In the Northern Hemisphere, the PAGES Floods Working Group database documents 345 paleoflood studies, while in the humid temperate zones of the Southern Hemisphere, studies are limited due to differences in i) continent and ocean distribution, ii) population density, iii) settlement history, and iv) documentary sources. Assessing Southern Hemisphere flood trends becomes a significant goal in the context of Global Change. Our study focuses on spatial-temporal reconstruction and climatic characterization of floods in New Zealand's southern regions (43° – 47°S) from 1862 to 2020 CE.

Due to limitations in generating continuous flood series from the number of flood fatalities or economic losses over the past 160 years, we opted to reconstruct regional indices of historical flood severity and spatial incidence. To accomplish this, we compiled three regional synthetic flood databases from the New Zealand National Institute of Water and Atmospheric Research's catalogue of historical meteorological events. The flood severity matrix integrates various parameters, including numbers of fatalities, witness descriptions of peak flows, flooded areas, geomorphological impacts, losses of livestock, properties, and infrastructure, as well as information on evacuation and mitigation measures. We reanalyzed information from more than 8,000 data entries and reviewed 903 impact points to characterize a total of 295 floods. Additionally, the influence of climatic variability, as inferred from the Principal EOF of the Sea Level Pressure monthly anomalies, was reconstructed using data from the 20th Century Reanalysis Project.

The three flood damage series, comprising 295 floods, reveal several synchronous flood pulses around the years 1878, 1905, 1913, 1957, 1968, 1978, 1999, and 2008 CE. However, other flood pulses are out of phase due to different physiographic settings, catchment size, location on the western (West Coast) or eastern slope of the Southern Alps (Otago and Southland), and exposure to oceans and paths of weather systems.

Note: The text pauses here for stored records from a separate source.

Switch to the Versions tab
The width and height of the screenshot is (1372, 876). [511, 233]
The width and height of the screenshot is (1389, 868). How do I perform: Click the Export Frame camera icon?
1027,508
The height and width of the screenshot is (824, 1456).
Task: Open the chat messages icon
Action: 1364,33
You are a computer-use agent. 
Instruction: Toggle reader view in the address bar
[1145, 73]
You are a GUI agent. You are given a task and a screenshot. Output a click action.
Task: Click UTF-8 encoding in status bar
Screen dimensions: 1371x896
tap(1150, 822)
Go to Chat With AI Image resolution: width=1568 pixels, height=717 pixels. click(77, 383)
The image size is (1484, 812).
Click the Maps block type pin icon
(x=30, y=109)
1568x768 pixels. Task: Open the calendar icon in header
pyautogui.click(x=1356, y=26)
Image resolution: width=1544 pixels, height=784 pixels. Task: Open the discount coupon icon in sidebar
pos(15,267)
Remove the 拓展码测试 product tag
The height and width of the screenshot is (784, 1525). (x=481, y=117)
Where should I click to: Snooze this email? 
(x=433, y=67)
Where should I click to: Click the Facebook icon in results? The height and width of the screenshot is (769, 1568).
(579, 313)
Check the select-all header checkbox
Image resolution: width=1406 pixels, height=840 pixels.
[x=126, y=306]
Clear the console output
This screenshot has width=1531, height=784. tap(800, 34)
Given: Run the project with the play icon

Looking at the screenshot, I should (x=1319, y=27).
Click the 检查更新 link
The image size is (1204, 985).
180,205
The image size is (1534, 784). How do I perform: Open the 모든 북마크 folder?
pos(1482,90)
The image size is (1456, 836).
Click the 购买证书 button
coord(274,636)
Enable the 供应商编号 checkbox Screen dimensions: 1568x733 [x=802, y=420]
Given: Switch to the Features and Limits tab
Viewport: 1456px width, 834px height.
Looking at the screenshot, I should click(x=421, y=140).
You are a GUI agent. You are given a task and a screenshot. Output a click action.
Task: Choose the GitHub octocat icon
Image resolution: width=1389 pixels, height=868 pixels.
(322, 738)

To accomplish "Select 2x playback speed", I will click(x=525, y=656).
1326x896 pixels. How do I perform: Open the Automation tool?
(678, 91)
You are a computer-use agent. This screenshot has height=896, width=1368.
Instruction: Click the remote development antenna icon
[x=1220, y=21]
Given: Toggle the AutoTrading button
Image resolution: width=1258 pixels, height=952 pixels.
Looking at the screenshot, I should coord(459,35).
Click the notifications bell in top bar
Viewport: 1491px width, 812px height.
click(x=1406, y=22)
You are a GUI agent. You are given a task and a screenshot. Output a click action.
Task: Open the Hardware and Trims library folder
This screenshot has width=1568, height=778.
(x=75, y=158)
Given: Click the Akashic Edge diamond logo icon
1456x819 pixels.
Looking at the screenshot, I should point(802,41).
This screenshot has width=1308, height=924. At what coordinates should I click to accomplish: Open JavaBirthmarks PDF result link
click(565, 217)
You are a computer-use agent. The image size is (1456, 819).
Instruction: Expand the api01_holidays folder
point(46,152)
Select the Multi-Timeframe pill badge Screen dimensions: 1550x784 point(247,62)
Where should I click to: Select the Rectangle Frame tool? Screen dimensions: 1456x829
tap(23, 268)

Notably, in the West Coast Region with very high relief and steep slopes, the most severe floods occurred in spring and summer. Seven out of ten flood pulses recorded from 1862 to 2020 correlate with positive Southern Annular Mode, higher sea surface temperatures (SST), blocking weather types in summer, and lows over the Tasman Sea, resulting in increased humid airflows from the north and northwest.

The larger Otago catchments, comprising humid alpine relief in the northwest, dry basins and ranges in the central area, and humid lowlands in the east, experienced the maximum number of severe floods during summer. Ten out of fourteen pulses occurred during the positive phase of the Southern Oscillation Index (La Niña), characterized by higher SST, blocking types in summer and autumn, and an increase in northeasterly winds.

In contrast, the landforms of Southland, featuring lower ridges, gentler slopes, and large floodplains, saw floods primarily in summer and autumn. Ten out of fourteen pulses in this region correlated with negative phases of the Southern Oscillation Index (El Niño), characterized by lower sea surface temperatures, more zonal flow, and troughs with stronger and more frequent winds from the west in summer and the south in winter.